Wednesday, April 2, 2008

Wow. Action? Action! [Edit: Some Day]

Remember when I was bitching about ticket scalping? Well it looks like PSU is thinking about actually trying to do something about it.

The opinion suggests placing student ticket packages on student ID cards, as opposed to paper tickets, to help prevent students from scalping their entire package for a high profit.

Along with placing tickets on students' IDs, UPUA suggests an anonymous online ticket exchange site, possibly on eLion, Vickrey said. Students could resell a maximum of three tickets per season, which would not allow elevated prices.

Vickrey said money would be transferred to students' bursar accounts, but they could request a check from the bursar.

If the selling maximum is not enacted, the opinion calls to penalize students caught selling their ticket package by banning them from purchasing tickets.

So, if I'm understanding this right, the actual "ticket" will be transfered from one ID to another through this Must Sell At Cost ticket exchange. A pretty good idea, honestly. I'd make damn sure your systems are working well, but deferentially a creative solution that I can get behind.

Hold on, though. What about this law? The one that lifted the 25% profit limit for ticket sclapters (which was never enforced anyway) and allowed legal, unlimited price increases?

Oh that little guy?
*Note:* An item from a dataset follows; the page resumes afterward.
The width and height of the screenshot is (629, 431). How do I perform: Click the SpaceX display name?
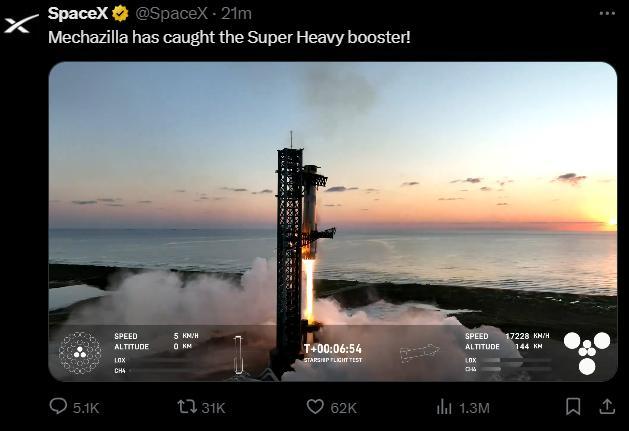tap(78, 13)
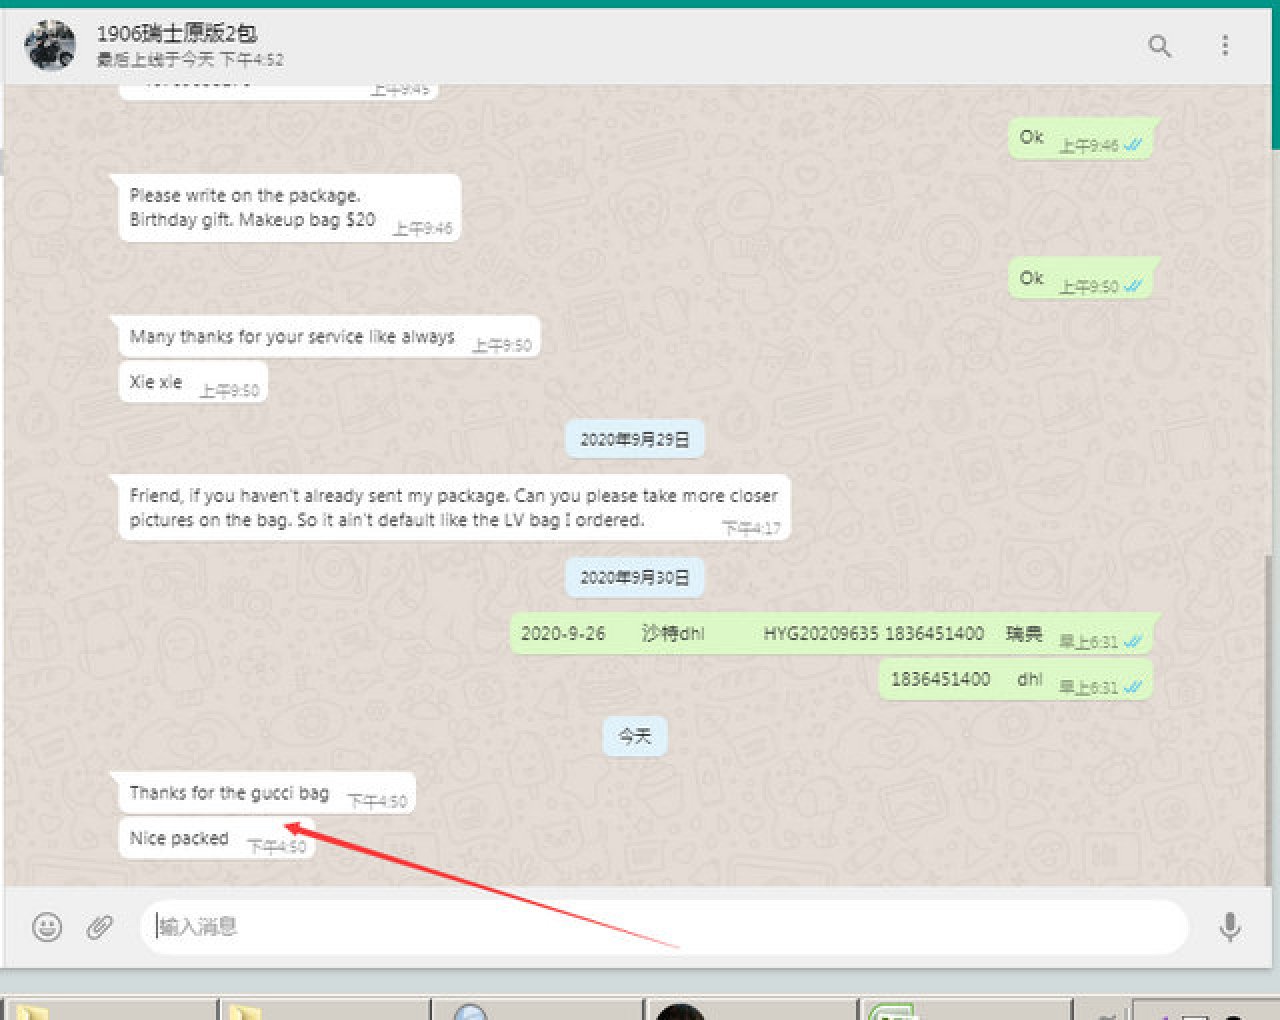Open the three-dot chat menu
The height and width of the screenshot is (1020, 1280).
(1225, 46)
Don't worry about that little guy.

"As long as it's written into the contract when you purchase tickets, and you promise not to do something like that, if you are caught scalping your tickets, you will be punished," Keller said.

Alright, lets do it! Right? Right?
Greg Myford, associate athletic director for marketing and communications, said tiered distribution is something that may be worked on in the "long haul" but would have to be carefully examined and would not be ready for implementation this fall.
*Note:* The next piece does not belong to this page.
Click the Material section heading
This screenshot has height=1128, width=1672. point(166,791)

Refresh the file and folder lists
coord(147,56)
Myford said there are some aspects of the opinion that may be in practice by this fall but would not comment on them specifically.

"The opinion is solid and has a lot of viable suggestions," Myford said. "I will say that a lot of what is written in the opinion is being given serious consideration."

Sweet Greg, keeping up the good work man.

Full story here.

Ridiculous and seemingly pointless call to action (see "long haul" comment above) written last fall by our boy Greg here.

Tuesday, April 1, 2008

Americans And Their Damn Table Habbits [Joe Will Have None Of It]

Nothing pisses me off more than when someone tries to serve me ice cream on the same plate as something other than pie*. I'm not one to mix my shit up, JoePa agrees.

"I had a little bit of soul search I had to do when President Clinton was here the other day," Paterno said Saturday. He said he felt that perhaps he should welcome Clinton out of respect for his status as a former president.

But in the end, Paterno said, "I didn't want to get into that because of my situation, because I couldn't vote for either one of them because I'm a Republican." He later declined to say whether he was supporting Sen. John McCain, the presumptive GOP nominee.
You see that? The ice cream was running toward the carrots but Joe made sure to put an end to that when things got dangerous. Good man.

Speaking of ice cream
During his visit, Bill Clinton also fondly recalled the "Peachy Paterno" ice cream at the school's creamery during an earlier visit to Happy Valley.

*I couldn't tell you when this has ever happened to me, but for some reason I have this terrible memory, maybe from a past life, of vanilla ice cream headed straight for something I should have eaten at least 15 minutes before desert was served.